A fundo, ao volante do novo Seat Ibiza Cupra 1.8 TSI

Fui até Barcelona testar o novo Seat Ibiza Cupra. Ainda com a memória fresca do último contacto com o modelo que agora cessa funções, quis saber quão verdadeiramente “novo” é este Ibiza.

Vamos começar pelo óbvio. Por fora está tudo na mesma, mas em estrada nota-se que a história é outra. Nesta nova geração do Seat Ibiza Cupra – com à excepção do design – mudou praticamente tudo. O motor, a suspensão, o interior, a postura em estrada. Tudo..! Ainda que às vezes as marcas gostem de catalogar de «novo» aquilo que não é novo.

“Com tanto poder de fogo, cheguei à primeira curva (uma esquerda rápida secundada por uma direita média) a mais de 140km/h”

E para atestar aquilo que a nossa visão teima em dizer que é mentira, nada melhor do que um troço de montanha, localizado nos arredores de Barcelona – fechado ao trânsito pela polícia espanhola a pedido da Seat – para colocar o novo Seat Ibiza Cupra à prova. Liguei o modo Carlos Sainz (que é como quem diz, sempre a fundo!) e ataquei as curvas tão depressa quanto a coragem e o meu talento (algum…) permitiram.

Selecionei o modo “Sport” no novo Cupra Drive Profile e arranquei literalmente com tudo – este sistema deixa a resposta do acelerador mais rápida, a suspensão mais dura e a nota de escape mais audível. Primeira, segunda, terceira (a Seat desistiu da caixa DSG no novo Ibiza Cupra) e de imediato ficou patente uma das grandes diferenças para o Cupra que agora cessa funções: o novo motor 1.8 TSI (192cv e 320Nm) mete o antigo motor 1.4 TSI (180cv e 250Nm) num chinelo.

“Com metade da curva já feita, era altura de voltar a esmagar o acelerador e pumba! outra novidade: o diferencial autoblocante eletrónico XDS”

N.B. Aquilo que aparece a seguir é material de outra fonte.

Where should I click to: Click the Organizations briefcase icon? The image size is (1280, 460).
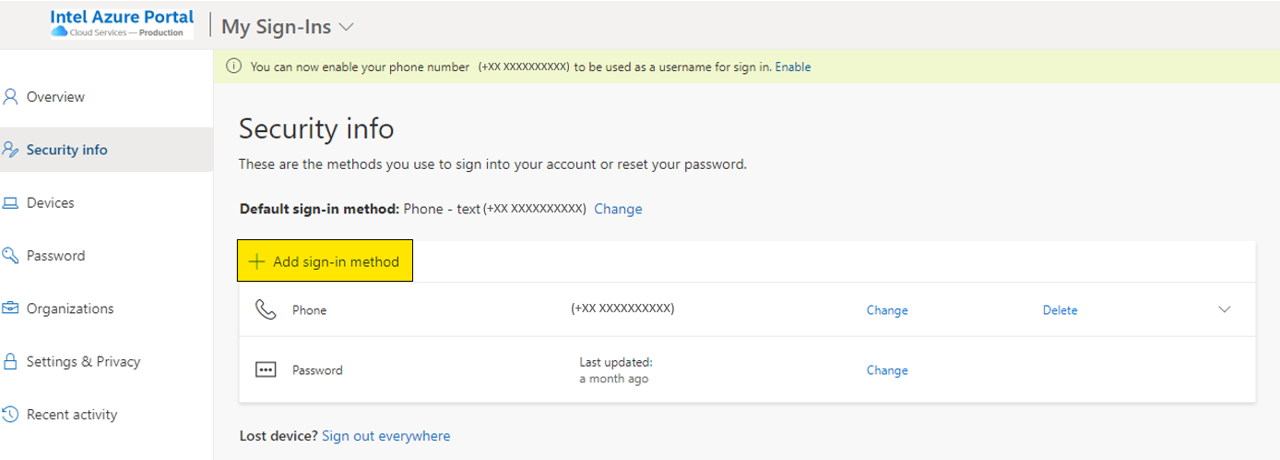pos(11,309)
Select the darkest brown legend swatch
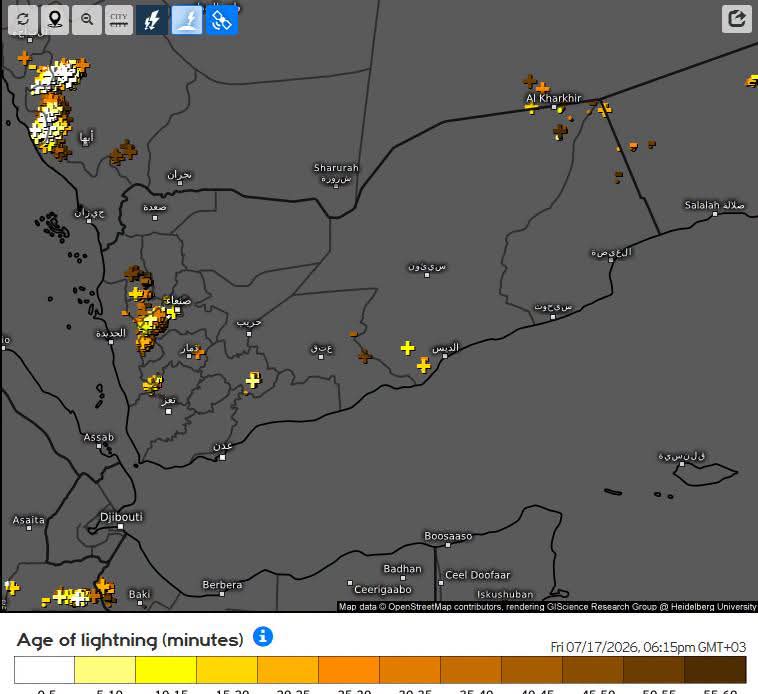This screenshot has width=758, height=694. coord(715,669)
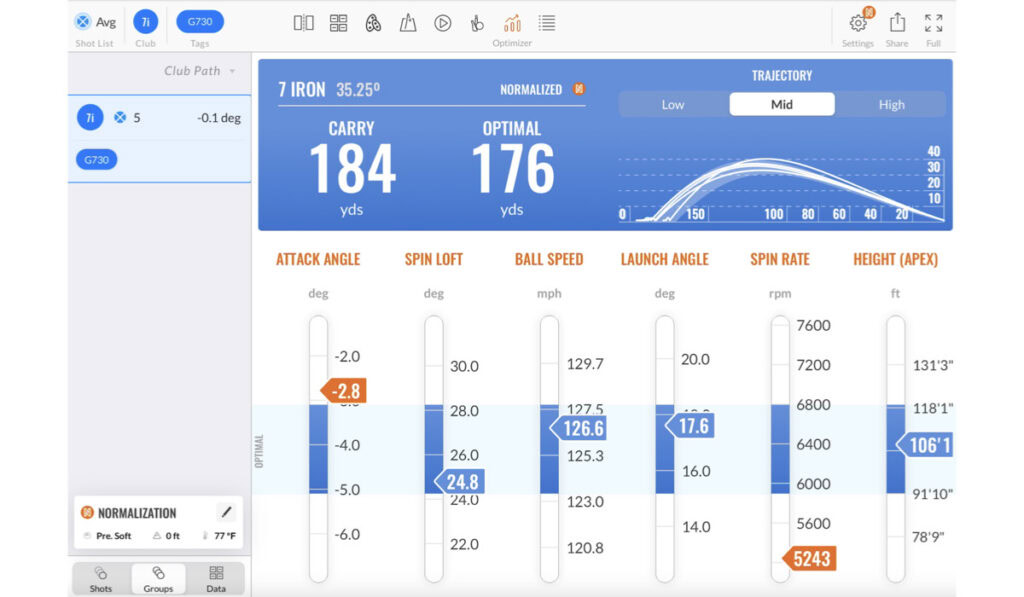This screenshot has height=597, width=1024.
Task: Open the Optimizer bar chart view
Action: [x=512, y=23]
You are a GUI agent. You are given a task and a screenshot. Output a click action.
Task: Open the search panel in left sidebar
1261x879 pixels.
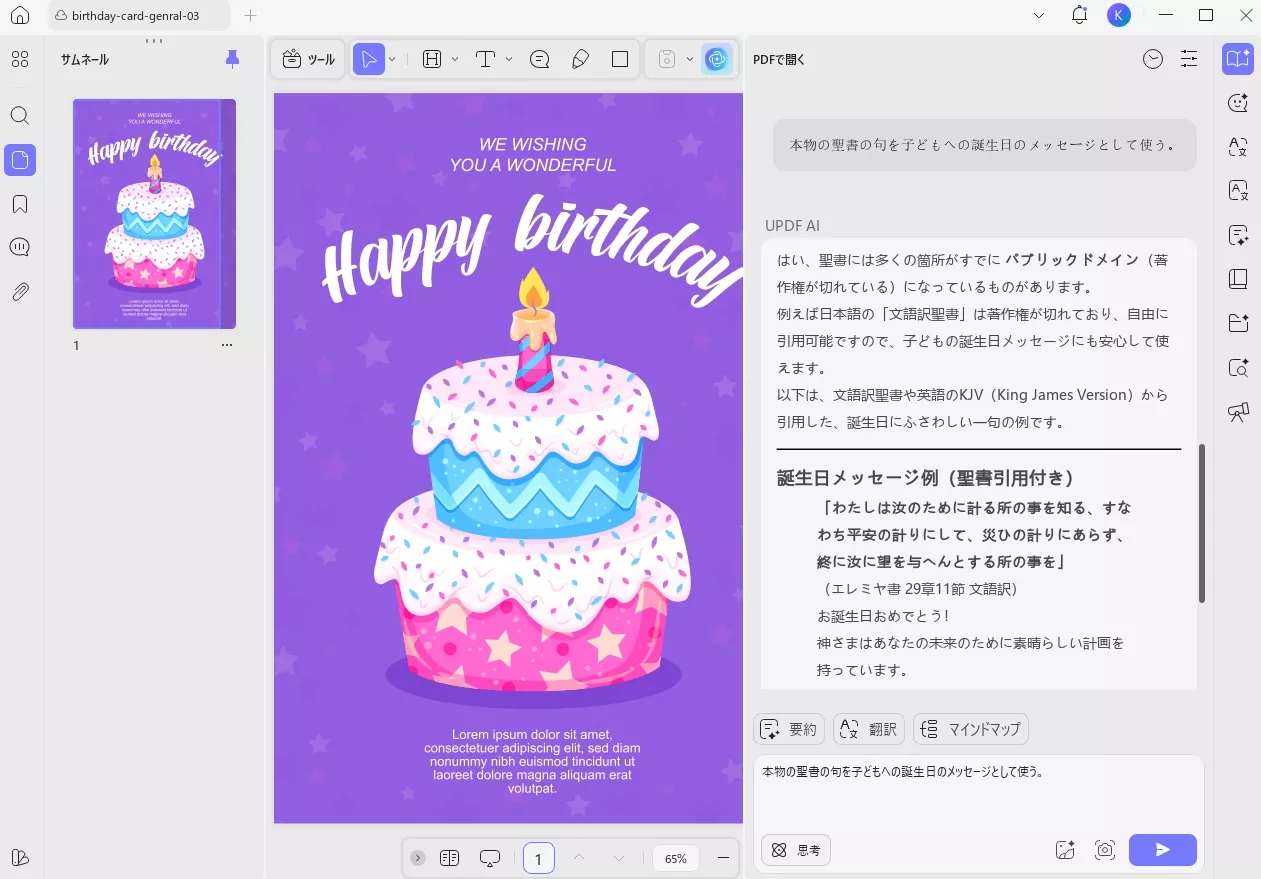[19, 115]
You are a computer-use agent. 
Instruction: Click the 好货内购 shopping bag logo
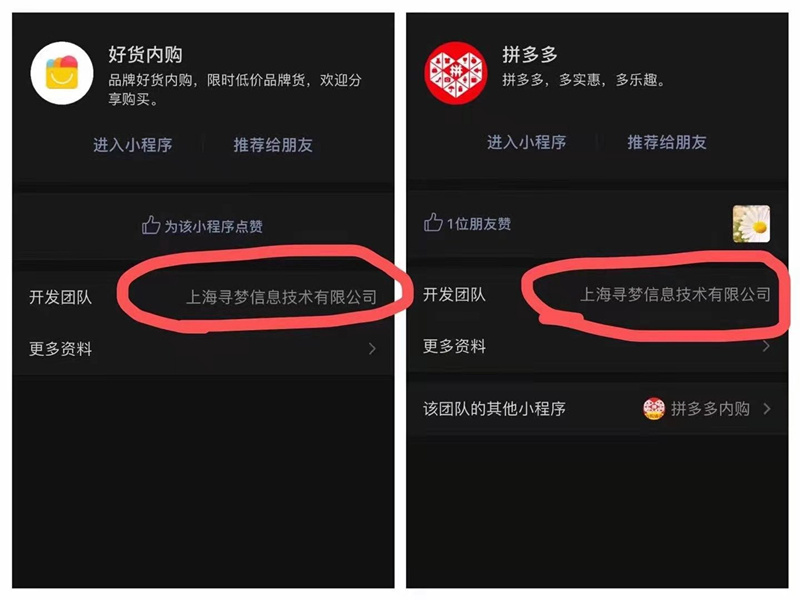point(62,73)
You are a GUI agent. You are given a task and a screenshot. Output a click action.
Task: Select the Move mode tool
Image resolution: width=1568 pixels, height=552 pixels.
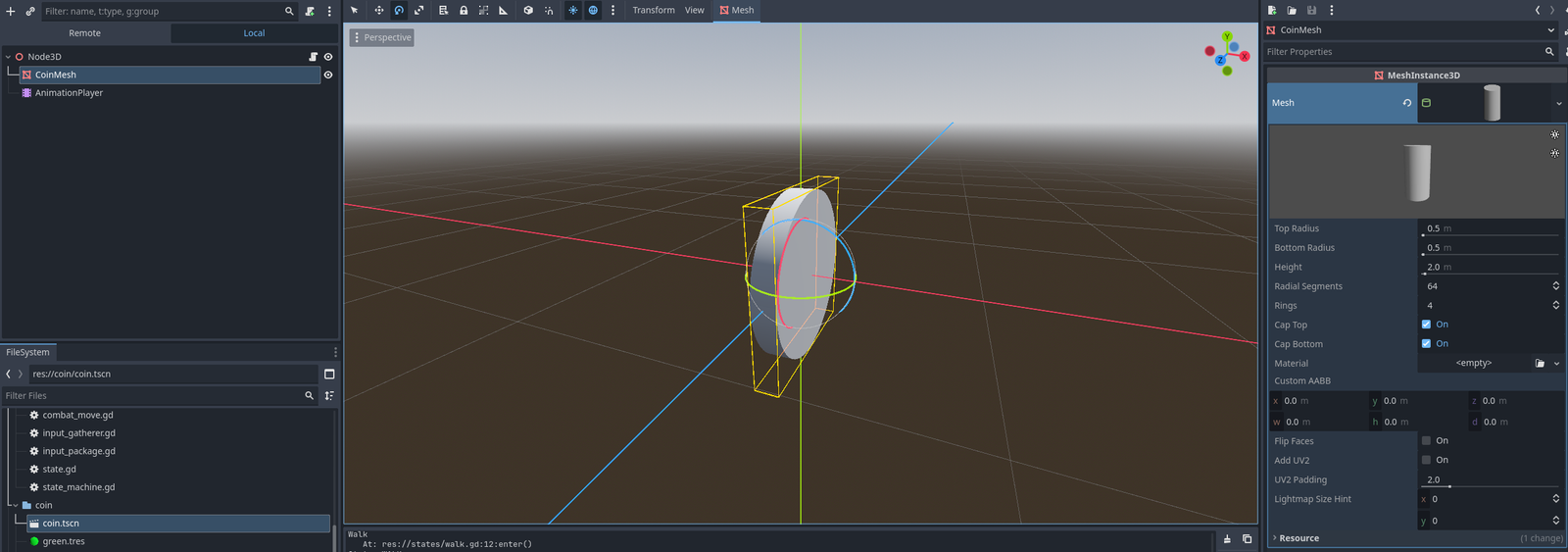tap(379, 11)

O novo motor 1.8 TSI não é o mais potente do mercado – alguma concorrência direta faz melhor – mas o binário é impressionante. Colocando em perspectiva, o novo Ibiza Cupra tem mais binário do que a maioria das carrinhas Diesel do mercado. Chega? Sobra…

Ibiza Cupra 1.8 TSI (6)

Com tanto poder de fogo, cheguei à primeira curva (uma esquerda rápida secundada por uma direita média) a mais de 140km/h – o sprint dos 0-100km/h cumpre-se em apenas 6,7 segundos. Travões a fundo (bons), uma mudança abaixo e… tudo nos eixos. O carácter “solto” do Cupra antigo tirou férias e deu lugar a uma postura mais madura e consistente. Notável senhores da Seat… notável!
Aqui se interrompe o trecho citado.